*** Opening MATERIAL PROVIDED ***

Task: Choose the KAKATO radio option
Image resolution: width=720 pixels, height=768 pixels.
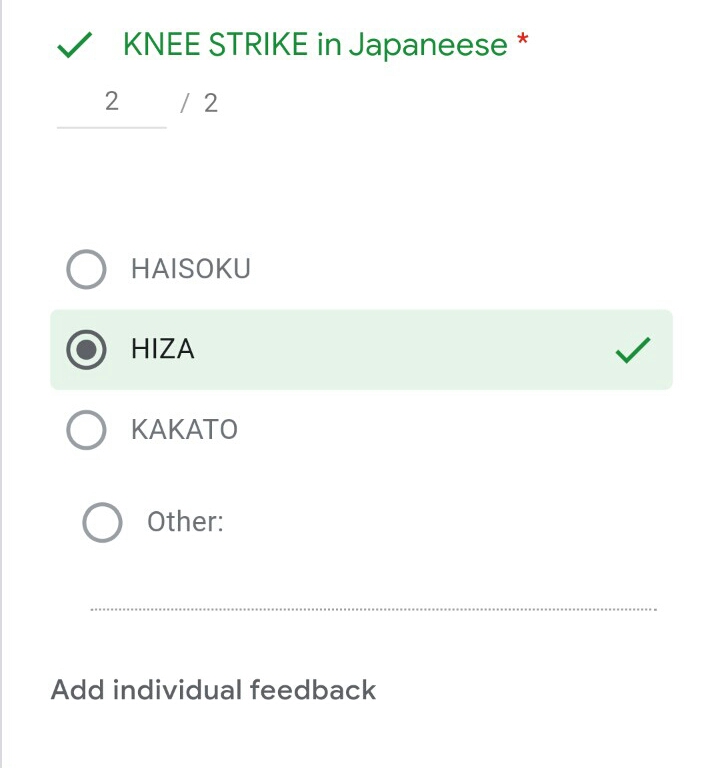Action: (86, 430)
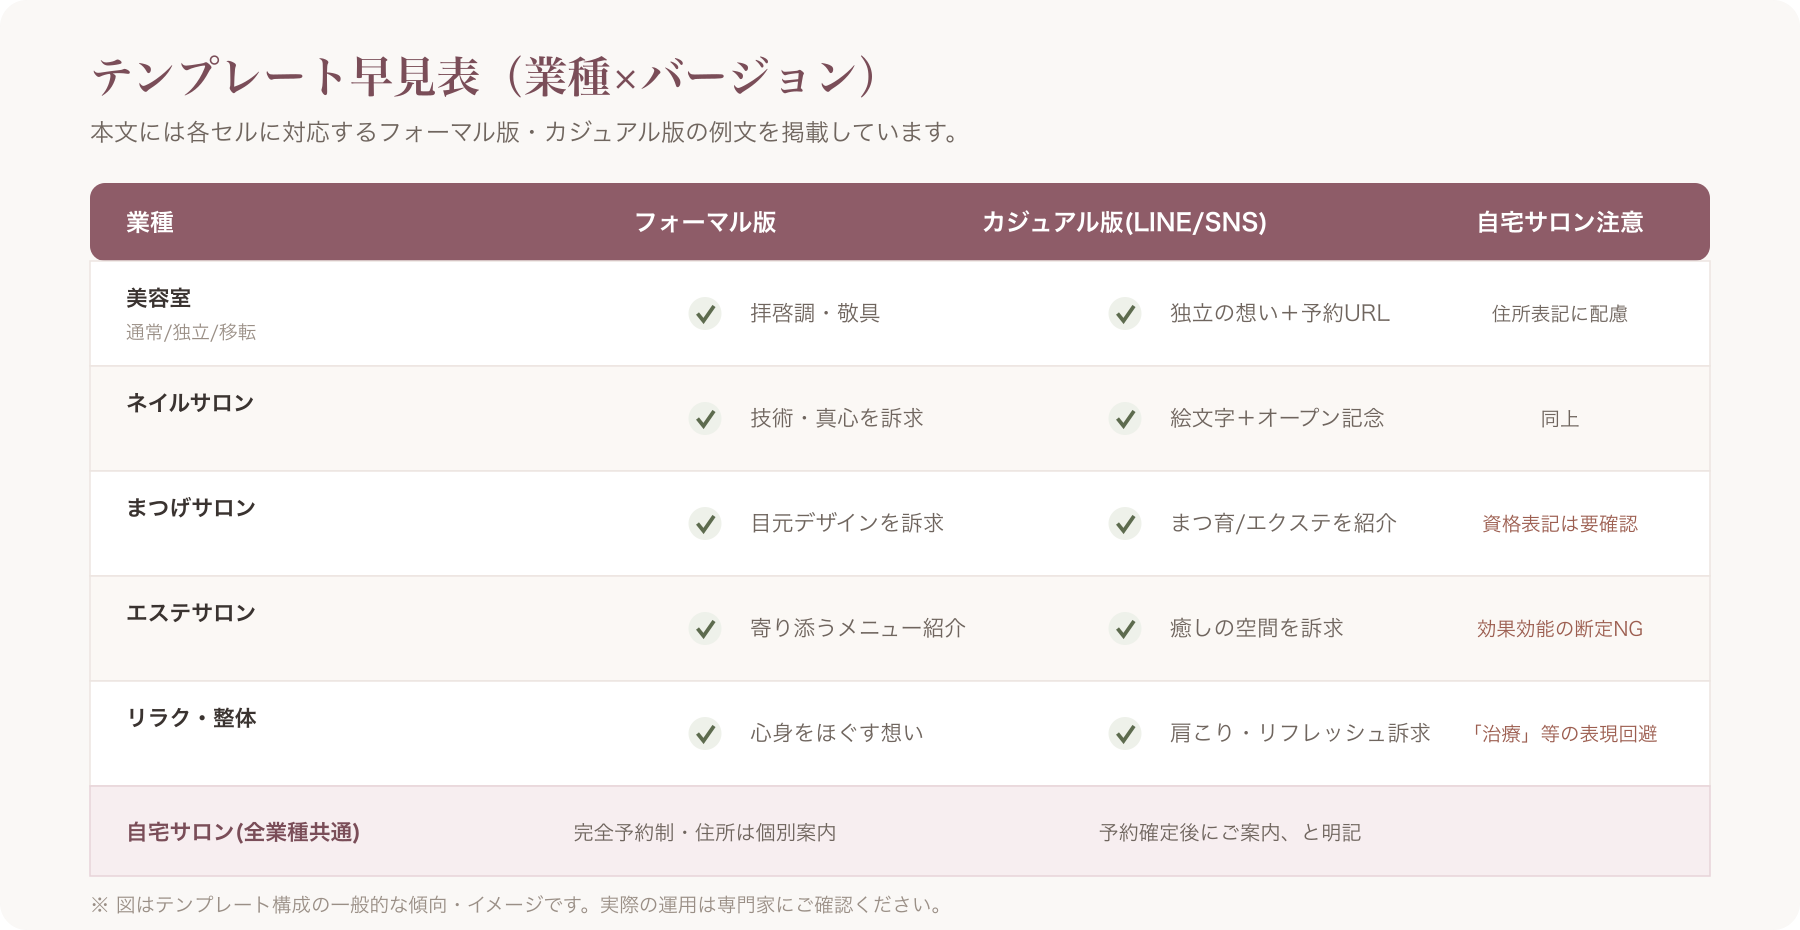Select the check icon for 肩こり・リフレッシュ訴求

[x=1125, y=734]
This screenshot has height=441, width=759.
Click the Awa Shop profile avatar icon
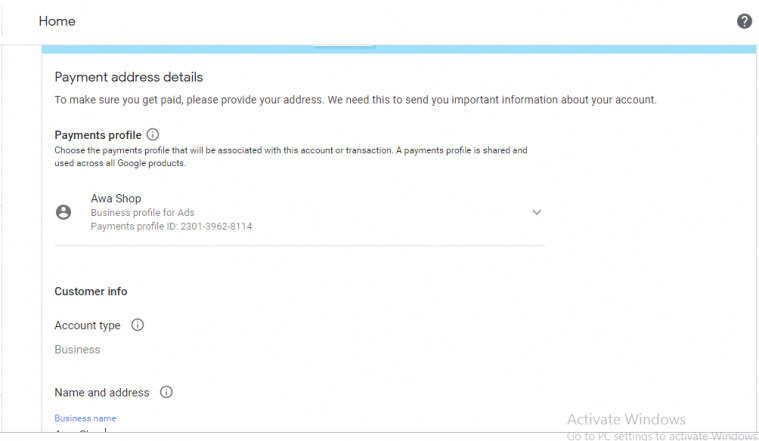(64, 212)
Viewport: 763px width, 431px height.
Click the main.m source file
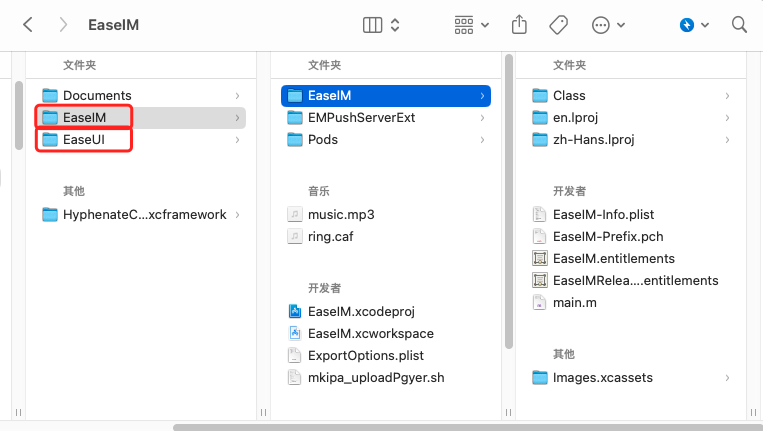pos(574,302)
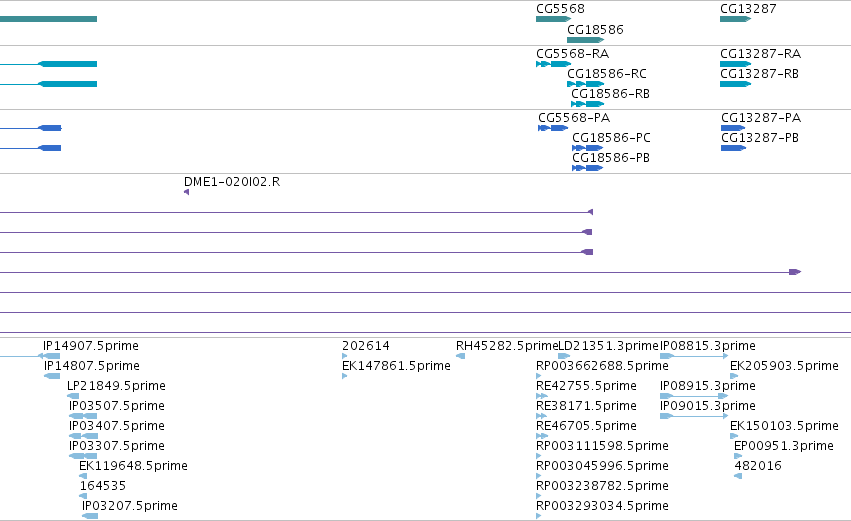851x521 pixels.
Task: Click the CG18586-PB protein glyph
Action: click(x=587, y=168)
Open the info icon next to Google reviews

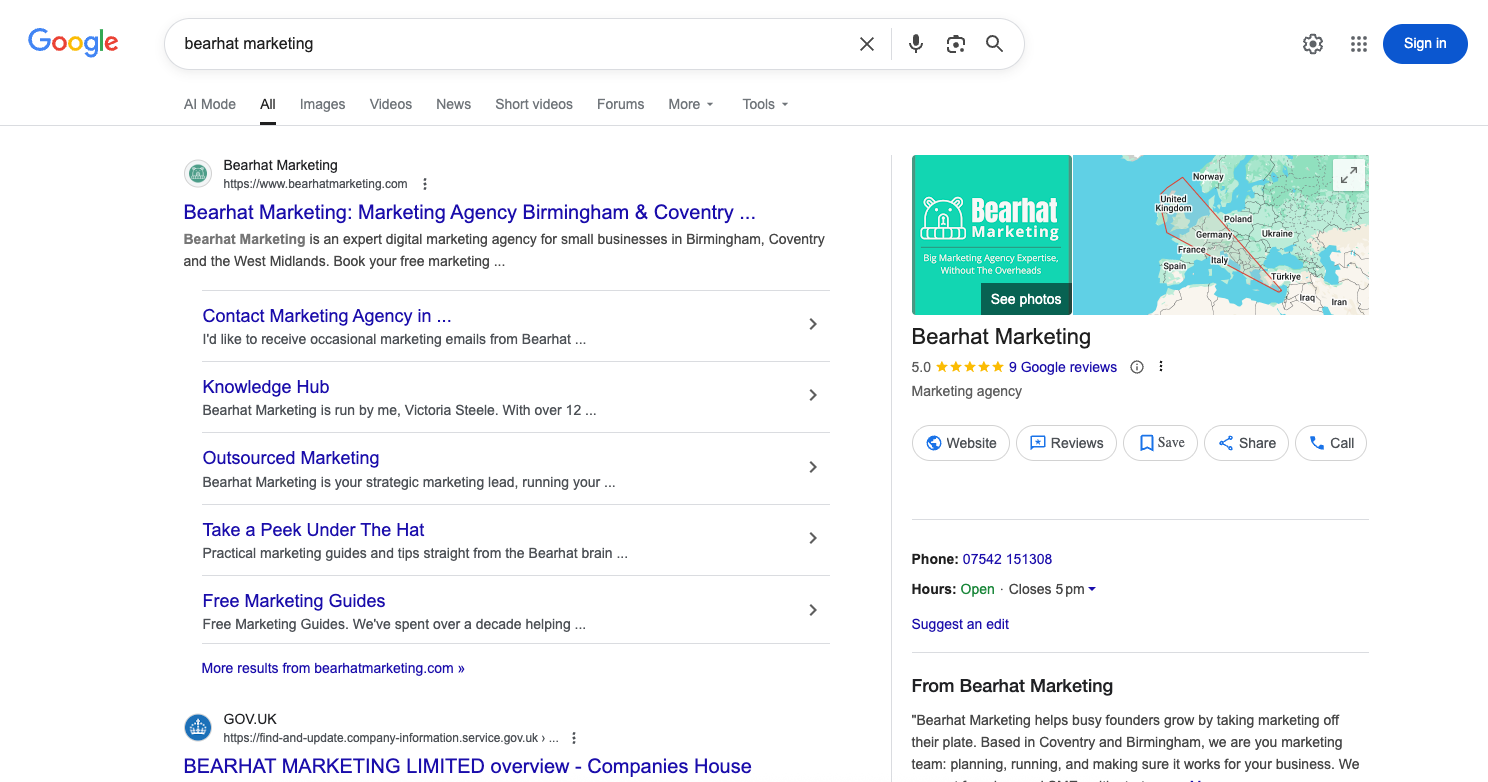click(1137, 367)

*** Closing MATERIAL PROVIDED ***

* PROBLEM DESCRIPTION
Would you reproduce the lines above exactly, without carrying over the pictures?

* ANSWER SPACE
Task: Choose the KAKATO radio option
Image resolution: width=720 pixels, height=768 pixels.
Action: (86, 430)
Select the check icon for 肩こり・リフレッシュ訴求

[x=1125, y=734]
This screenshot has height=441, width=759.
Click the Awa Shop profile avatar icon
(64, 212)
Viewport: 763px width, 431px height.
Click the main.m source file
pos(574,302)
851x521 pixels.
Task: Click the CG18586-PB protein glyph
Action: click(x=587, y=168)
Open the info icon next to Google reviews

click(1137, 367)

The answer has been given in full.